Experts point to the irony of the fact that while most Americans are familiar with the name of California’s San Andreas Fault — the subject of anxious expectations of “the big one” for decades — fewer have heard of the Cascadia Fault, which lies to the north and, in fact, poses greater threat.

According to Schulz, the estimated upper limit of the San Andreas Fault with regard to the power of earthquake it can unleash is magnitude 8.2, compared with Cascadia which can unleash, in the event of a full-margin rupture, an earthquake of magnitude 9.2.

The power of the earthquake depends on whether a part of the subduction zone gives way or the entire zone slips in what is termed a full-margin rupture. In the event of a partial rupture, we could have a quake of magnitude 8.0-8.6, but in the event of full-margin rupture, we could have a quake of magnitude 8.7-9.2.

A full-margin rupture, according to seismologists, would trigger a devastating 700-mile-wide tsunami wall along the Pacific Northwest coast. According to Kenneth Murphy, who heads FEMA’s Region X, covering Oregon, Washington, Idaho, and Alaska, by the time the tsunami recedes, “everything west of Interstate 5” along the Northwest coast “will be toast.”

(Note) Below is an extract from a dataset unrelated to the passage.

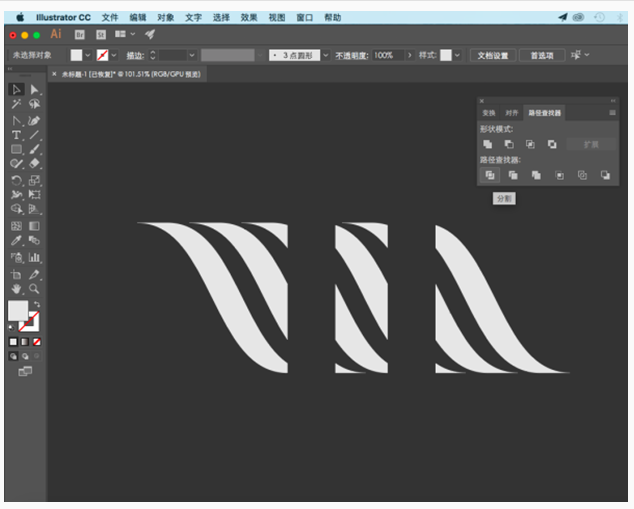Select the Magic Wand tool

[x=17, y=104]
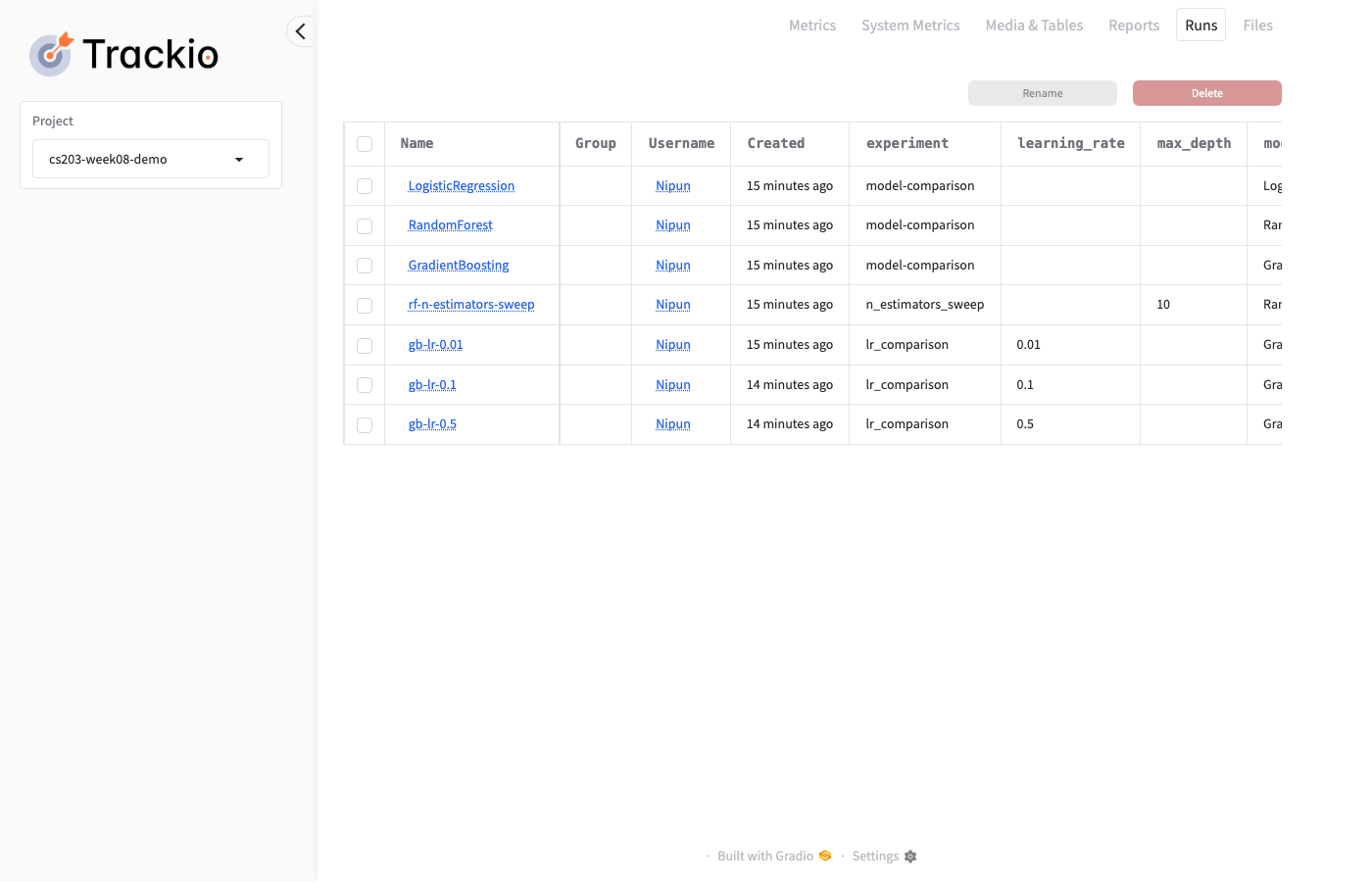This screenshot has width=1372, height=882.
Task: Click the Trackio target logo
Action: (x=51, y=54)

FEMA projections, based on a planning scenario of the earthquake striking at 9:41 a.m., February 6, when beaches are not yet full, estimates that about 13,000 people could be killed and about 27,000 more injured. The disaster could displace up to one million people and leave two-and-half-million people in need of emergency supplies of food and water.

“The tsunami… Its height will vary with the contours of the coast, from twenty feet to more than a hundred feet… [It] will look like the whole ocean, elevated, overtaking land. Nor will it be made only of water—not once it reaches the shore. It will be a five-story deluge of pickup trucks and doorframes and cinder blocks and fishing boats and utility poles and everything else that once constituted the coastal towns of the Pacific Northwest.”

Tsunami
Indian Ocean Earthquake And Tsunami In Thailand, 2004

The devastating impact of the impending disaster is better appreciated when we compare with death figures from other natural disasters. About 3,000 died in San Francisco’s 1906 earthquake, 2,000 in Hurricane Katrina, and 300 in Hurricane Sandy.

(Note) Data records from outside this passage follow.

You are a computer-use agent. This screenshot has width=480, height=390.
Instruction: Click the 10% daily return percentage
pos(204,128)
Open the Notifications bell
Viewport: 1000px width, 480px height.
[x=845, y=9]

The 2011 magnitude 9.0 earthquake that hit Japan killed about 15,000 people, despite the fact that Japan was far better prepared for a “big one” than the Northwest coast.

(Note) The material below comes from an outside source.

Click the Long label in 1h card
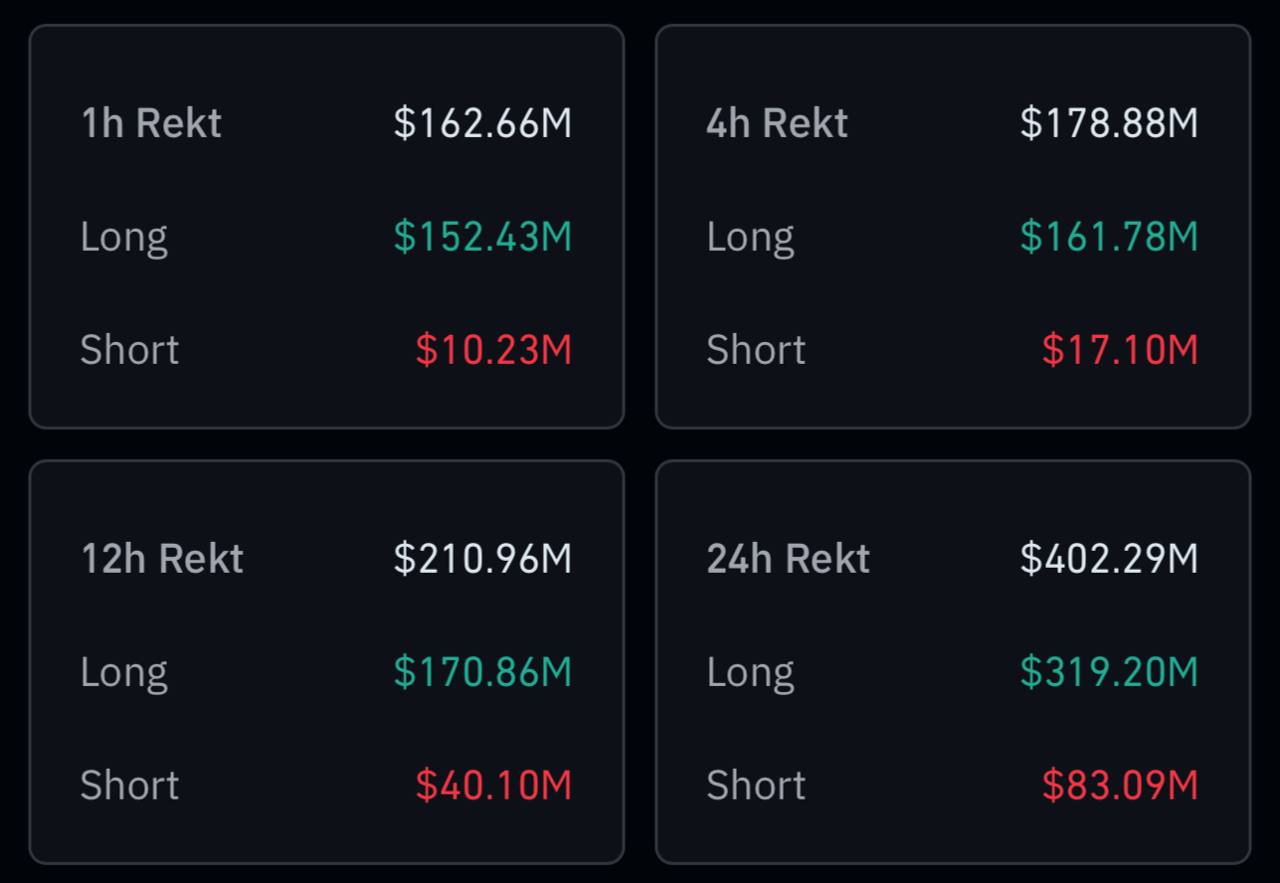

According to Murphy, “This is one time that I’m hoping all the science is wrong, and it won’t happen for another thousand years.”

Michio Kaku, a physicist at City College of New York, told Fox News’ Shepard Smith that Kathryn Schulz’s article published in the New Yorker contained no exaggerations, despite depicting an impending disaster of apocalyptic proportions.

“The Cascadia fault is an earthquake waiting to happen. We know it’s going to happen with energy 30 times the maximum energy of the San Andreas fault.”

According to Kaku, Hollywood has focused the attention of Americans exclusively on California’s San Andreas Fault. Thus, most people think of Los Angeles and San Francisco as the places where the next big earthquake will take place – but this is mistaken, experts say.

Experts are concerned about the fact that the entire region is unprepared for a massive disaster that could happen at any moment. Residents of the tsunami inundation zone — 70,000 – have very little awareness of the danger, and civil structures were never constructed to withstand a major quake.

When it finally comes, the earthquake will be preceded by a compression wave that only animals will detect. People will notice that animals are acting “strangely” about one or two minutes before the quake hits.

“Animals start to act very strange. We’ve seen that happen before earthquakes. And then, a minute, two minutes later, boom!”

When Smith asked Kaku whether he would live in the Northwest if he had children, he said “I’d think twice.”

But he emphasized that it was time for massive public awareness campaign because a major earthquake in the Pacific Northwest region is only a matter of time.

Already, fringe doomsday theorists are amplifying the warning, stirring mass hysteria with claims that the disaster will come as fulfillment of biblical endtime prophecies.